İzmir Barosu, Anayasa değişikliği tasarısı ve bu tasarının hukuka aykırı olması üzerine İzmir Barosu konferans salonunda forum gerçekleştirdi. Sivil Toplum Örgütleri’nin (STÖ) ve yurttaşların katıldığı forumda basın metnini, İzmir Barosu Kadın Hakları Merkezi yönetim kurulu üyesi avukat Elçin Kılınçer Ot okudu. Okunan metnin ardından Feminist Kolektif, İnsan Hakları Derneği (İHD), Kadın Cinayetlerini Durduracağız Platformu ve Eşitlik İçin Kadın Platformu’ndan (EŞİK) katılımcılar da söz aldı.

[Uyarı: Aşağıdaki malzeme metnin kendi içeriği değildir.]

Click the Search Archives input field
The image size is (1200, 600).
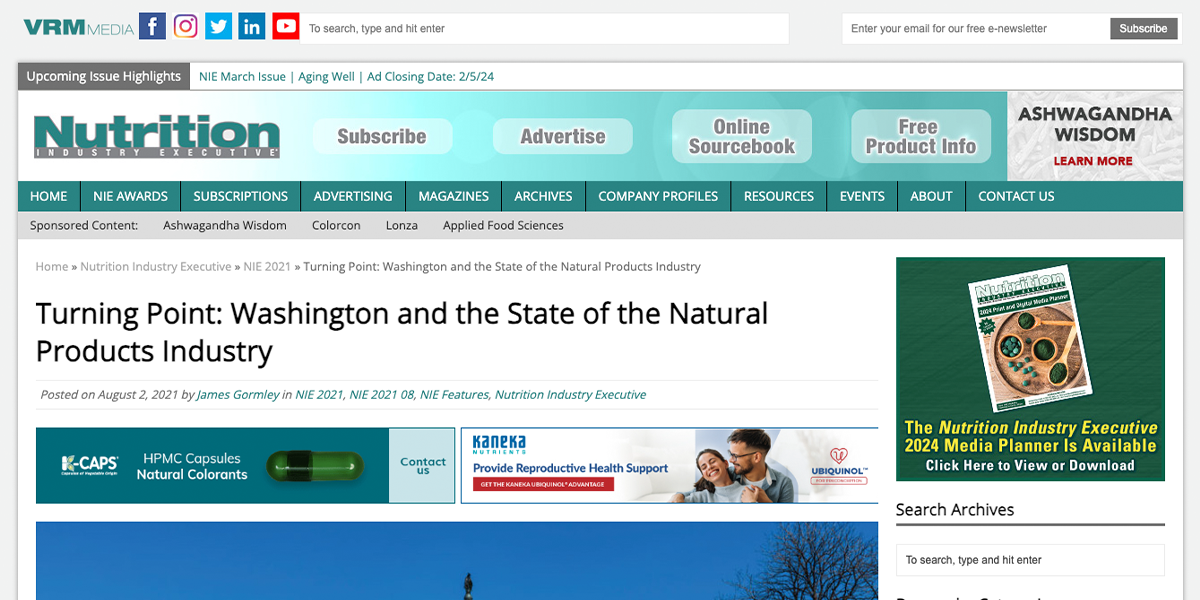pyautogui.click(x=1030, y=560)
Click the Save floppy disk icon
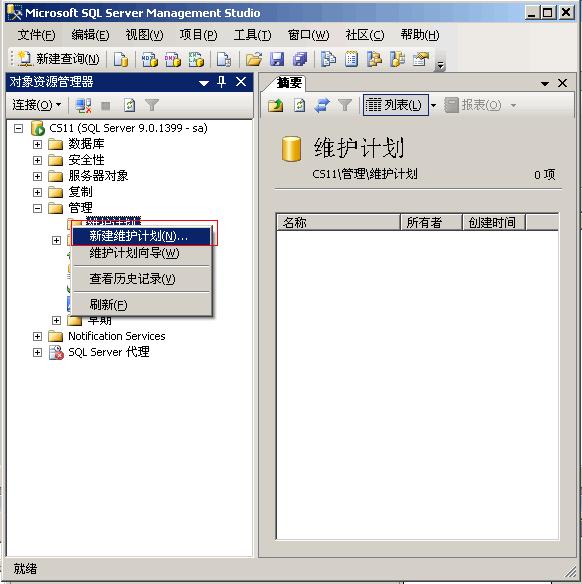 point(277,59)
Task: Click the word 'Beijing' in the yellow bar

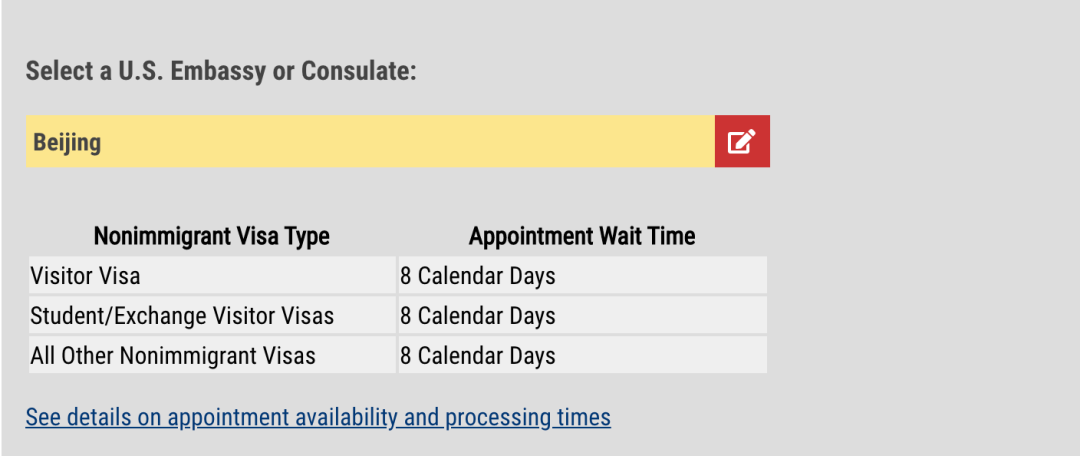Action: [x=67, y=142]
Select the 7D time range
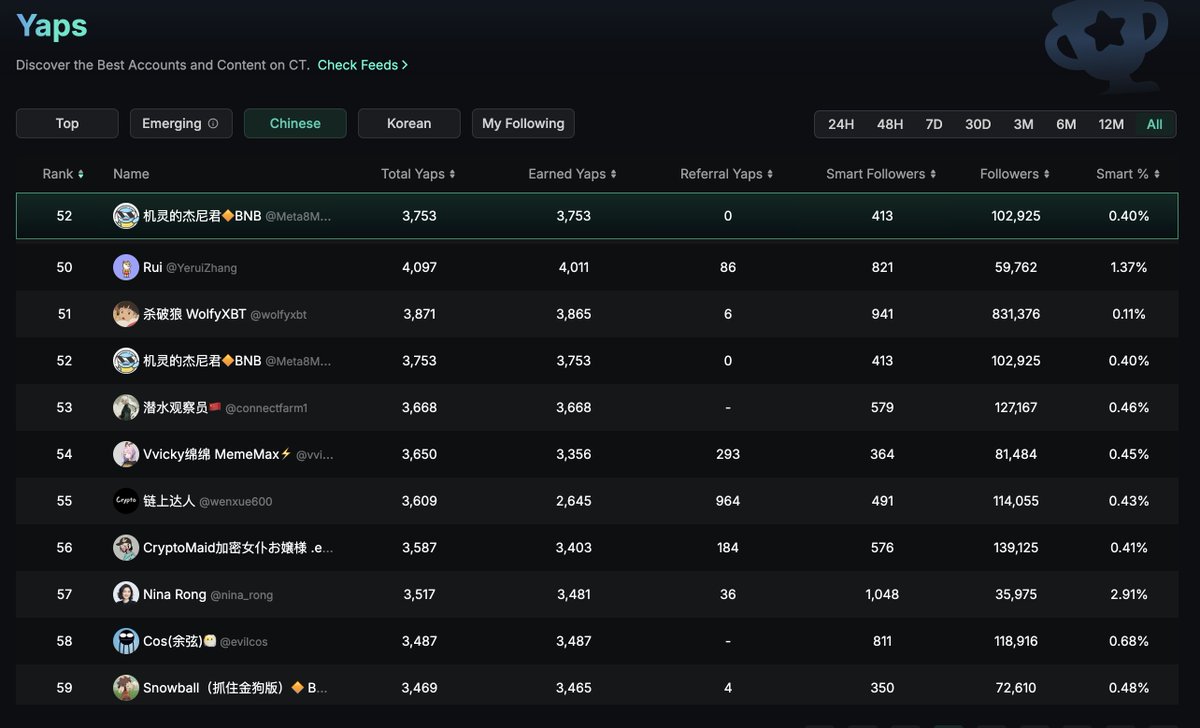The height and width of the screenshot is (728, 1200). click(934, 124)
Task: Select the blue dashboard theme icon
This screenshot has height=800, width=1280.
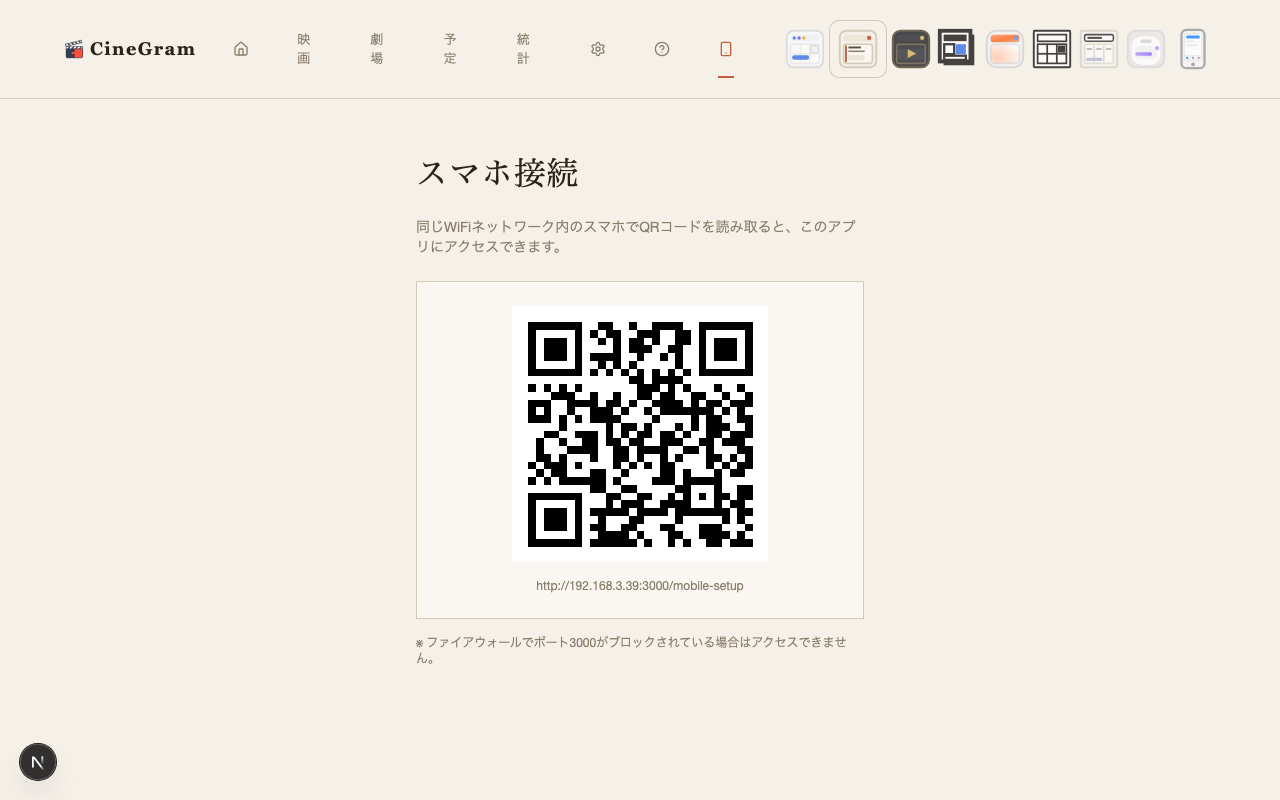Action: click(804, 48)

‘Meclis hukukçulardan ve kadın örgütlerinden görüş almalı’
Ülke gündeminde, Anayasa’nın din ve vicdan hürriyetini düzenleyen 24. maddesi ve eşit bir aile yapısını öngören 41. maddesinin değiştirilmesine yönelik verilen kanun teklifinin yer aldığını belirten Elçin, bu teklifin ana muhalefet partisi milletvekilleri tarafından başörtüsü kullanan kadınlara yasal güvenceler getirmek amacıyla yapıldığını fakat iktidar koalisyonu tarafından Anayasa değişiklik teklifi ile karşılandığını ifade etti. Elçin, “Anayasaların toplumun uzlaşma metinleri olduğu dikkate alındığında, bu rekabetin topluma kazanç değil kayıp yaşattığı ve yaşatmaya devam edeceği çok açıktır. Öncelikle belirtmeliyiz ki kadınların gündelik hayatına dair düzenleme yapan Meclis gerçekten ülkenin bütün yurttaşlarını temsil etmek gibi bir misyona halen sahipse, bu misyonun gereği olarak en öncelikli adım, Türkiye Barolar Birliği’nin, baroların, kadın örgütlerinin ve bu alanda çalışan uzman kişilerin bu değişiklik ile ilgili görüşlerini almasıdır. Oysa basına ve kamuoyuna yansıdığı üzere değişikliğin üzerinde etki yaratacağı toplumsal kesimler bir yana; homofobik ve transfobik nefret öznelerine komisyon aşamasında kürsü sağlanmış, anayasanın varlık amacına karşı yaklaşımlar, bu anayasa değişikliğinde belirleyici bir rol üstlenmiştir” şeklinde konuştu.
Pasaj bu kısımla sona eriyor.